→ REQUIRED WORK
Repeat the entries below exactly, missing none.
━━ MATERIAL TO PROCESS ━━
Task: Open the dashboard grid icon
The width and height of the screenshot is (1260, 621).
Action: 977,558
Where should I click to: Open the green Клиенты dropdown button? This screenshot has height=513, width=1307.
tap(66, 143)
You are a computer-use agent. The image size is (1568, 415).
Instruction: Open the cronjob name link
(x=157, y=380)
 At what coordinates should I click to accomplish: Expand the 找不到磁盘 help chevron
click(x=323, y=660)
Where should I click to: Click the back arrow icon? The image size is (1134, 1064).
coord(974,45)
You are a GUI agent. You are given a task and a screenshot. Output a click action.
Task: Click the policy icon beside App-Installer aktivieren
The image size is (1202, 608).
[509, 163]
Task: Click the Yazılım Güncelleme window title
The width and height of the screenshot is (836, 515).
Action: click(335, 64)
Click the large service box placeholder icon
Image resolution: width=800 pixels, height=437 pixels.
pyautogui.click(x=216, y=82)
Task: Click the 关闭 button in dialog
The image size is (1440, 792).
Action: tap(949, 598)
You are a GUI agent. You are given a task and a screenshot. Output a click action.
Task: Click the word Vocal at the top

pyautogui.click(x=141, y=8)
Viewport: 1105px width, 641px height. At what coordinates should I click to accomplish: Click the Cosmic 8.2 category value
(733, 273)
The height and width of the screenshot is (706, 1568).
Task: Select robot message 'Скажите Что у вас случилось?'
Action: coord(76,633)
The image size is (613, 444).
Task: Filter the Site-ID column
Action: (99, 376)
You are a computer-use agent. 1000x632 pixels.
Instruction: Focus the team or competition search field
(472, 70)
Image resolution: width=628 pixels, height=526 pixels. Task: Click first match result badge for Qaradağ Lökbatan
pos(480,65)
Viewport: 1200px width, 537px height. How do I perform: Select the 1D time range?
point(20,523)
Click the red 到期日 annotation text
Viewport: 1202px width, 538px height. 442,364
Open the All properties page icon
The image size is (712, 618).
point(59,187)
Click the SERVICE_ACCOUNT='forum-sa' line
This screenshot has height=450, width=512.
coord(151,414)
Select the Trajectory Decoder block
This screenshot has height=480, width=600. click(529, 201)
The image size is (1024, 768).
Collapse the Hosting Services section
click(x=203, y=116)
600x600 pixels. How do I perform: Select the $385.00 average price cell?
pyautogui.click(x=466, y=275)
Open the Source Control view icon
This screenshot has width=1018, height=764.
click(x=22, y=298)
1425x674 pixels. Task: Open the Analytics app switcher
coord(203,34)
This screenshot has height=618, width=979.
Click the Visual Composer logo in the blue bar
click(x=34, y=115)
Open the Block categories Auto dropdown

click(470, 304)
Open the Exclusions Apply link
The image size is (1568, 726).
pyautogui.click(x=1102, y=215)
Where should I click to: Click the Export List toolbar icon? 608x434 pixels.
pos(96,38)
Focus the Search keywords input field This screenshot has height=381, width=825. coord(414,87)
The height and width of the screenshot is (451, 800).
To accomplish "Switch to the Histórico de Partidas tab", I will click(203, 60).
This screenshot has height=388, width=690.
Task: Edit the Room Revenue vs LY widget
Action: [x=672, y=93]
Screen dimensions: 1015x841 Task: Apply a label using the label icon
━━━
→ WRITTEN REPLY
Task: Open the dashboard grid icon
The width and height of the screenshot is (1260, 621).
Action: 977,558
Where should I click to: Open the green Клиенты dropdown button? This screenshot has height=513, width=1307.
tap(66, 143)
You are a computer-use agent. The image size is (1568, 415).
Instruction: Open the cronjob name link
(x=157, y=380)
 At what coordinates should I click to accomplish: Expand the 找不到磁盘 help chevron
click(x=323, y=660)
Where should I click to: Click the back arrow icon? The image size is (1134, 1064).
coord(974,45)
You are a GUI agent. You are given a task and a screenshot. Output a click action.
Task: Click the policy icon beside App-Installer aktivieren
The image size is (1202, 608).
[509, 163]
Task: Click the Yazılım Güncelleme window title
The width and height of the screenshot is (836, 515).
Action: click(335, 64)
Click the large service box placeholder icon
Image resolution: width=800 pixels, height=437 pixels.
pyautogui.click(x=216, y=82)
Task: Click the 关闭 button in dialog
The image size is (1440, 792).
Action: tap(949, 598)
You are a GUI agent. You are given a task and a screenshot. Output a click action.
Task: Click the word Vocal at the top

pyautogui.click(x=141, y=8)
Viewport: 1105px width, 641px height. At what coordinates should I click to accomplish: Click the Cosmic 8.2 category value
(733, 273)
The height and width of the screenshot is (706, 1568).
Task: Select robot message 'Скажите Что у вас случилось?'
Action: coord(76,633)
The image size is (613, 444).
Task: Filter the Site-ID column
Action: (99, 376)
You are a computer-use agent. 1000x632 pixels.
Instruction: Focus the team or competition search field
(472, 70)
Image resolution: width=628 pixels, height=526 pixels. Task: Click first match result badge for Qaradağ Lökbatan
pos(480,65)
Viewport: 1200px width, 537px height. How do I perform: Select the 1D time range?
point(20,523)
Click the red 到期日 annotation text
Viewport: 1202px width, 538px height. 442,364
Open the All properties page icon
The image size is (712, 618).
point(59,187)
Click the SERVICE_ACCOUNT='forum-sa' line
This screenshot has height=450, width=512.
coord(151,414)
Select the Trajectory Decoder block
This screenshot has height=480, width=600. click(529, 201)
The image size is (1024, 768).
Collapse the Hosting Services section
click(x=203, y=116)
600x600 pixels. How do I perform: Select the $385.00 average price cell?
pyautogui.click(x=466, y=275)
Open the Source Control view icon
This screenshot has width=1018, height=764.
click(x=22, y=298)
1425x674 pixels. Task: Open the Analytics app switcher
coord(203,34)
This screenshot has height=618, width=979.
Click the Visual Composer logo in the blue bar
click(x=34, y=115)
Open the Block categories Auto dropdown

click(470, 304)
Open the Exclusions Apply link
The image size is (1568, 726).
pyautogui.click(x=1102, y=215)
Where should I click to: Click the Export List toolbar icon? 608x434 pixels.
pos(96,38)
Focus the Search keywords input field This screenshot has height=381, width=825. coord(414,87)
The height and width of the screenshot is (451, 800).
To accomplish "Switch to the Histórico de Partidas tab", I will click(203, 60).
This screenshot has height=388, width=690.
Task: Edit the Room Revenue vs LY widget
Action: [x=672, y=93]
Screen dimensions: 1015x841 Task: Apply a label using the label icon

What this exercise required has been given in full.